### [Problem description]
Rewrite the rows that follow, replacing "Viewport" with "Window" wherever it occurs and leaving everything else the same.

### [Exercise inputs]
______________________________
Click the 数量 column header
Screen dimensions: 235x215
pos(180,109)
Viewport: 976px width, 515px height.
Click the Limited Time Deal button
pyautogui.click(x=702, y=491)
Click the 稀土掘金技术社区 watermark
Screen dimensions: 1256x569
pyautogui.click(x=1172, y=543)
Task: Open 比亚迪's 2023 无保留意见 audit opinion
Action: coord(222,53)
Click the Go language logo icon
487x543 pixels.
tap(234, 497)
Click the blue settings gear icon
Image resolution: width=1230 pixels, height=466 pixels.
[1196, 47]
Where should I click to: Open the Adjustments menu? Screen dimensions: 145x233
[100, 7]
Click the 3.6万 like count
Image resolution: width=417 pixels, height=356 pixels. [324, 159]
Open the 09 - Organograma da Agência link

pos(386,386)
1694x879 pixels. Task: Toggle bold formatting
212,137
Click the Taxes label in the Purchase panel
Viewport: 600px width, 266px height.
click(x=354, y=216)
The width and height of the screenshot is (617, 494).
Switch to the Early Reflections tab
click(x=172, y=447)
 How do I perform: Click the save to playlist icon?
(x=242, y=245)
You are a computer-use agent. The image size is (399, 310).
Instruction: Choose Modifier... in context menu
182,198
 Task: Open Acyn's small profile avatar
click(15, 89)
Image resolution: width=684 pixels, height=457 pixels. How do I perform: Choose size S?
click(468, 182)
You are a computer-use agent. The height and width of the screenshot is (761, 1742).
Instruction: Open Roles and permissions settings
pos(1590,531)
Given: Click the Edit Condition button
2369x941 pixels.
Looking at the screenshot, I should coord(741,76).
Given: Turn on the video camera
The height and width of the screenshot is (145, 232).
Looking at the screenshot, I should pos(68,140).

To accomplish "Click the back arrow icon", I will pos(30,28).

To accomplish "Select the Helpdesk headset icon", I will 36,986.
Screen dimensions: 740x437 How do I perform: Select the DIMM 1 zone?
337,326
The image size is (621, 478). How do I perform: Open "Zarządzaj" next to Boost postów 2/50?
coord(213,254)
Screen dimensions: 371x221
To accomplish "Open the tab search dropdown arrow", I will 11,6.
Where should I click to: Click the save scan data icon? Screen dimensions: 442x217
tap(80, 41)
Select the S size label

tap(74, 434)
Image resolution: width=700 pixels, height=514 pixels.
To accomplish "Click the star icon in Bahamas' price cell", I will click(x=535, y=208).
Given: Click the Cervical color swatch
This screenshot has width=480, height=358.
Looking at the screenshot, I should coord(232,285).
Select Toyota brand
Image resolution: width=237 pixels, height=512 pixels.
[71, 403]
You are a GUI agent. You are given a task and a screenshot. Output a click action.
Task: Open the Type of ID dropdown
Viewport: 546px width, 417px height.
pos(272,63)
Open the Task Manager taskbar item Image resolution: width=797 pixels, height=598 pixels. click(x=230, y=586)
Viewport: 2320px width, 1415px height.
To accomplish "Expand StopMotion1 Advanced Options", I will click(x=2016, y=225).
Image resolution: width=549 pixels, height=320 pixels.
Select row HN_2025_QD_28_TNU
______________________________
### [The output]
Click the 数量 column header
Screen dimensions: 235x215
pos(180,109)
Window: 976px width, 515px height.
Click the Limited Time Deal button
pyautogui.click(x=702, y=491)
Click the 稀土掘金技术社区 watermark
Screen dimensions: 1256x569
pyautogui.click(x=1172, y=543)
Task: Open 比亚迪's 2023 无保留意见 audit opinion
Action: coord(222,53)
Click the Go language logo icon
487x543 pixels.
tap(234, 497)
Click the blue settings gear icon
Image resolution: width=1230 pixels, height=466 pixels.
[1196, 47]
Where should I click to: Open the Adjustments menu? Screen dimensions: 145x233
[100, 7]
Click the 3.6万 like count
Image resolution: width=417 pixels, height=356 pixels. [324, 159]
Open the 09 - Organograma da Agência link

pos(386,386)
1694x879 pixels. Task: Toggle bold formatting
212,137
Click the Taxes label in the Purchase panel
Window: 600px width, 266px height.
click(x=354, y=216)
The width and height of the screenshot is (617, 494).
Switch to the Early Reflections tab
click(x=172, y=447)
 How do I perform: Click the save to playlist icon?
(x=242, y=245)
You are a computer-use agent. The image size is (399, 310).
Instruction: Choose Modifier... in context menu
182,198
 Task: Open Acyn's small profile avatar
click(15, 89)
Image resolution: width=684 pixels, height=457 pixels. How do I perform: Choose size S?
click(468, 182)
You are a computer-use agent. The height and width of the screenshot is (761, 1742).
Instruction: Open Roles and permissions settings
pos(1590,531)
Given: Click the Edit Condition button
2369x941 pixels.
Looking at the screenshot, I should coord(741,76).
Given: Turn on the video camera
The height and width of the screenshot is (145, 232).
Looking at the screenshot, I should pos(68,140).

To accomplish "Click the back arrow icon", I will pos(30,28).

To accomplish "Select the Helpdesk headset icon", I will 36,986.
Screen dimensions: 740x437 How do I perform: Select the DIMM 1 zone?
337,326
The image size is (621, 478). How do I perform: Open "Zarządzaj" next to Boost postów 2/50?
coord(213,254)
Screen dimensions: 371x221
To accomplish "Open the tab search dropdown arrow", I will 11,6.
Where should I click to: Click the save scan data icon? Screen dimensions: 442x217
tap(80, 41)
Select the S size label

tap(74, 434)
Image resolution: width=700 pixels, height=514 pixels.
To accomplish "Click the star icon in Bahamas' price cell", I will click(x=535, y=208).
Given: Click the Cervical color swatch
This screenshot has width=480, height=358.
Looking at the screenshot, I should coord(232,285).
Select Toyota brand
Image resolution: width=237 pixels, height=512 pixels.
[71, 403]
You are a GUI agent. You are given a task and a screenshot. Output a click action.
Task: Open the Type of ID dropdown
Window: 546px width, 417px height.
pos(272,63)
Open the Task Manager taskbar item Image resolution: width=797 pixels, height=598 pixels. click(x=230, y=586)
Window: 2320px width, 1415px height.
To accomplish "Expand StopMotion1 Advanced Options", I will click(x=2016, y=225).
Image resolution: width=549 pixels, height=320 pixels.
Select row HN_2025_QD_28_TNU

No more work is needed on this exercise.